In our resort city with a residential population of 25k and 11k buildings, our new GIS system more than paid for itself within the first month with what I called our "$500k Map."  


We're mostly within a regulated FEMA floodplain and were making application to the Community Rating System (CRS) program to obtain a communitywide discount for every flood insurance bill.  One of the CRS discount activities was accounting for open space (parks, conservation areas etc.) where development is restricted and calculating the ratio of open vs. developed land. 


Some deeded conservation lands and have triple credits. Creating this Open Space map allowed us to:

  • Calculate the individual acreage
  • Layer the different credits applicable to relevent parcels
  • Display the differing and sometimes multiple credits
  • Attach to each the qualifying documents
  • Provide the reviewers with real-time digital access


The credits resulting from this one map earned us a $500k community wide annual discount.  The entire series of credits earned a $3.5m annual discount.  This year, we made and even better Open Space map and along with other accumulated credits our annual CRS discount will increase to $5m. The initial three-year GIS lease was $90k. Hence GIS paying for itself within the first month.
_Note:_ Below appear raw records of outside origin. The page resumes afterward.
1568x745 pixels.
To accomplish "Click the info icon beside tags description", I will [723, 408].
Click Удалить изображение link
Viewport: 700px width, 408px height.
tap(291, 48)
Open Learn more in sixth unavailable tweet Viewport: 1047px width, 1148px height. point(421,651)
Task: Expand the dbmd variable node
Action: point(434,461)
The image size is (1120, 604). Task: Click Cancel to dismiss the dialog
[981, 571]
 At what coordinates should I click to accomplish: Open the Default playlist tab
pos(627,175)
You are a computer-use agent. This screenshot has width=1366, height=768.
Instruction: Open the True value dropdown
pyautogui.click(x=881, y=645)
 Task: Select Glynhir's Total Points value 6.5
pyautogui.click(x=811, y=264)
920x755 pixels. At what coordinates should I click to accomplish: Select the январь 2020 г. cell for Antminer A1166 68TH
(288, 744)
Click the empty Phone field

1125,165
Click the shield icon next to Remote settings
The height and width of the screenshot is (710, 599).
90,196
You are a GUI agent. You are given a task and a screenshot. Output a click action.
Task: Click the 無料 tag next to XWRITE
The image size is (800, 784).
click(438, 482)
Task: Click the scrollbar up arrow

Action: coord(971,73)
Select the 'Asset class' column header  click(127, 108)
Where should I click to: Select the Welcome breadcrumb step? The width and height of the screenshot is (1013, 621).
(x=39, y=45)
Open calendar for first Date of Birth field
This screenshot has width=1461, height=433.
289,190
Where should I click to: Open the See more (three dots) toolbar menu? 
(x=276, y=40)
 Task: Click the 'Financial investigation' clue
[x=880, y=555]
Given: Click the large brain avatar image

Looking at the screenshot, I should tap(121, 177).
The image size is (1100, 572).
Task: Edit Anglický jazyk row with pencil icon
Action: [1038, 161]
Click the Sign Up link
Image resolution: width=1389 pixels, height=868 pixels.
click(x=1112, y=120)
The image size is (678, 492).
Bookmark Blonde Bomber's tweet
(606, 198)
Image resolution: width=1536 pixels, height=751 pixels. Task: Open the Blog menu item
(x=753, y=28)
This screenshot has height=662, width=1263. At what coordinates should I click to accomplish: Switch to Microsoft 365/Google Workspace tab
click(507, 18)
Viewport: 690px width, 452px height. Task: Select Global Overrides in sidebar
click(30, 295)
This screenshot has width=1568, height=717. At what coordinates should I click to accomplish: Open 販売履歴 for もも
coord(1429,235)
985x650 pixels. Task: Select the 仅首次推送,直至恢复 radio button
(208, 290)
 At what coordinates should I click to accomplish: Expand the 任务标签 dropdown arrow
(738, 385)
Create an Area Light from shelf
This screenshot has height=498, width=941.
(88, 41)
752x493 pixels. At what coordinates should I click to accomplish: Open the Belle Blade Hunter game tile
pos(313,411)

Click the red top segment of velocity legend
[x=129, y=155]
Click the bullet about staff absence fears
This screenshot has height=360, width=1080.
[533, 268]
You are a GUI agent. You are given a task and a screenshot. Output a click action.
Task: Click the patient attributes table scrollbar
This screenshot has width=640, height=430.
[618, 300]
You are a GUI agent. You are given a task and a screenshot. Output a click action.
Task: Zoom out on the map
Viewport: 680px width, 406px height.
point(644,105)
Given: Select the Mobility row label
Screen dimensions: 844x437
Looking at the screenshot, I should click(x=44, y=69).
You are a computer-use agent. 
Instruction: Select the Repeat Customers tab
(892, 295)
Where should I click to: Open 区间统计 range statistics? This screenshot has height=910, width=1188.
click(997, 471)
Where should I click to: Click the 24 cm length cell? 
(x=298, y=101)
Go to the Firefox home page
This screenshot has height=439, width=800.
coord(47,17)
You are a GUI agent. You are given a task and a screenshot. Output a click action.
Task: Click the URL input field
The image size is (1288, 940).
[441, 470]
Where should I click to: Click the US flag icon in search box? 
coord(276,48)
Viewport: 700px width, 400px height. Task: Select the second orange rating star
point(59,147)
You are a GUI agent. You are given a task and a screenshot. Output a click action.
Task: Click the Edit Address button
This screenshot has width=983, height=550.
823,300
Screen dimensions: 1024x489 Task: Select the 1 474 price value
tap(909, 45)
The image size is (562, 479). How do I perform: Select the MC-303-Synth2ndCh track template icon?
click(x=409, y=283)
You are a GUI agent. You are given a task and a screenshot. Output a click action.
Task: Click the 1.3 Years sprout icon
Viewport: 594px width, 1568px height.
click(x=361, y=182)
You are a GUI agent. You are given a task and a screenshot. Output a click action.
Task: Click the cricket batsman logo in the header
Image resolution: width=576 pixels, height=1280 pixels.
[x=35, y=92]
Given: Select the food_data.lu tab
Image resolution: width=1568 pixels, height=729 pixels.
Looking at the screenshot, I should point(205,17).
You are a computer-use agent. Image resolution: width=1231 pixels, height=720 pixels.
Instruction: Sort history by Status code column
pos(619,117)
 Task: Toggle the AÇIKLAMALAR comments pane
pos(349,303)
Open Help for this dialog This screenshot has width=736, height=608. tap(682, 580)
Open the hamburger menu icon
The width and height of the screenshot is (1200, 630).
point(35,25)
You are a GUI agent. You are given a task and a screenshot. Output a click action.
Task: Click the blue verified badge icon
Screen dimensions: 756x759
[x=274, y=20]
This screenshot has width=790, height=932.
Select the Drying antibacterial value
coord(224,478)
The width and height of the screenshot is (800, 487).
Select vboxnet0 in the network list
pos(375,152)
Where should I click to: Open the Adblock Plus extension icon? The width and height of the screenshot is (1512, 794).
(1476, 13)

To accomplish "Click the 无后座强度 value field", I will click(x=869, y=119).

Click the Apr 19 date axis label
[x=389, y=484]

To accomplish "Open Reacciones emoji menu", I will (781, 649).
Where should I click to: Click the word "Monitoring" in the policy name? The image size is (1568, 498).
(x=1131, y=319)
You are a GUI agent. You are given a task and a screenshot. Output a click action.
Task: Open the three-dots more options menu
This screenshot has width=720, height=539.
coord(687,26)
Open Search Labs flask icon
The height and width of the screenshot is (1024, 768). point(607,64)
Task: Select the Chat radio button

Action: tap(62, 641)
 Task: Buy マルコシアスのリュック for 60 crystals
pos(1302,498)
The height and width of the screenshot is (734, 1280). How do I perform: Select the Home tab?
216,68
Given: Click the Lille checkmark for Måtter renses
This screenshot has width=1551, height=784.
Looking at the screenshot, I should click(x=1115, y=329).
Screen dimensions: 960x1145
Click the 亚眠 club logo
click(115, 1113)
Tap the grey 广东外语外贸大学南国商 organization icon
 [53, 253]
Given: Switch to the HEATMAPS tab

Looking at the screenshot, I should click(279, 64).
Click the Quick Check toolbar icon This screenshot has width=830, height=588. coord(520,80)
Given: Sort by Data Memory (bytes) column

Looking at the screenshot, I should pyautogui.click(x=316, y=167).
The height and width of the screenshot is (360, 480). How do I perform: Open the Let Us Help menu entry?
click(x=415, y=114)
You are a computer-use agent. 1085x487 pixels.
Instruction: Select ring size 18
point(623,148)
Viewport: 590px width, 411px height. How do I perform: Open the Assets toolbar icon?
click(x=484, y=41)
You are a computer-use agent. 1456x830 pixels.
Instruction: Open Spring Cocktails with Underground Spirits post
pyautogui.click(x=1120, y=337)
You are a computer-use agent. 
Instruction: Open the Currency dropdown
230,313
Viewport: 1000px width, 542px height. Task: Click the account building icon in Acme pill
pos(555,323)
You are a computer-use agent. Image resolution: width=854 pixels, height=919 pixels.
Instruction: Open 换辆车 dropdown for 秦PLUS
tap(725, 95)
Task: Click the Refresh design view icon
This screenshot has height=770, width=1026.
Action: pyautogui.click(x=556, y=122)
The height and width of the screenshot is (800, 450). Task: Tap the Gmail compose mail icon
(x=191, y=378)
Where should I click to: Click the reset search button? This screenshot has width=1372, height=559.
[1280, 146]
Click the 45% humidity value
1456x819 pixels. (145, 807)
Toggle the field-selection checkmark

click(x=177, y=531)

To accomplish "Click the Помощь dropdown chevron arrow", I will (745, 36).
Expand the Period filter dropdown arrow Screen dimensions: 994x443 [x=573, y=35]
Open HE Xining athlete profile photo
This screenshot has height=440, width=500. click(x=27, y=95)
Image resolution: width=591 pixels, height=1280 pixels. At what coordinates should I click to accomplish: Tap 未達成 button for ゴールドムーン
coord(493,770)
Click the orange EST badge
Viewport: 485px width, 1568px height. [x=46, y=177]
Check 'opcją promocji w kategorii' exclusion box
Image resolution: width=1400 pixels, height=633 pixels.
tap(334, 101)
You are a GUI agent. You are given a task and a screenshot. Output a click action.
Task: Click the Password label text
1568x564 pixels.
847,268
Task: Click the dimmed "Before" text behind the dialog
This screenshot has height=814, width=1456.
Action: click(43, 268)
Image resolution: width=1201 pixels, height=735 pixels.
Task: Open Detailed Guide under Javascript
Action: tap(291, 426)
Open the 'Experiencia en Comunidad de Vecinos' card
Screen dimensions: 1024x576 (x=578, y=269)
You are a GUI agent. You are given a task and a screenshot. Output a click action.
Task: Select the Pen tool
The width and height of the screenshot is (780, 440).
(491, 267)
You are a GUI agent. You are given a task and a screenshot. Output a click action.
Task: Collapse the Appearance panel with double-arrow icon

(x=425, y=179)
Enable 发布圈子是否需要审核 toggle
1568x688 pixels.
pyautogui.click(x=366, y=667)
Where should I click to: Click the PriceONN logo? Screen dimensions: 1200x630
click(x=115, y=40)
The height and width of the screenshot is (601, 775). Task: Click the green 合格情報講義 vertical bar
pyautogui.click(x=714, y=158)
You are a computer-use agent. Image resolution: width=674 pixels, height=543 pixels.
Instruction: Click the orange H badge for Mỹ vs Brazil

The ancillary benefits from a public services aspect have been an added plus.

  • Spatially displaying for the public what documents are available for which properties and allowing them to access them 24/7 as attachments.
  • Identifying approved newspaper rack locations, with photos of each attached.
  • Erection and removal of temporary barricades.
  • Fluid inventory of all buildings (resulting in the building shadows now seen on various online mapping platforms such as Google, Apple etc.)
  • Event mapping (booth assignments, road closures, public safety positions etc.)
  • Unified street numbering feeds 911, building permits, planning.
  • Public parking
  • ADA parking identification
  • Detailed damage assessments to qualify for federal disaster recovery reimbursements
  • Cemetery plot data
  • Flood zone identification information
  • Old flood maps
  • New flood map impacts per structure
  • Historic structures identification
  • Ground elevations every 10 feet
  • Bicycle crash location analysis
  • Bicycle rack locations
  • Endangered species habitat areas
  • Political district boundaries
  • Zoning
  • Use of the Collector app to map just about anything in the field using cell phones & tablets.

Once you've got GIS capabilities, the list is limited only by your imagination. 


New Contributor III

Wow! This is a great example! Thank you for sharing! I will definitely send this along to our engineers and municipality as a way GIS can save time, money, and resources.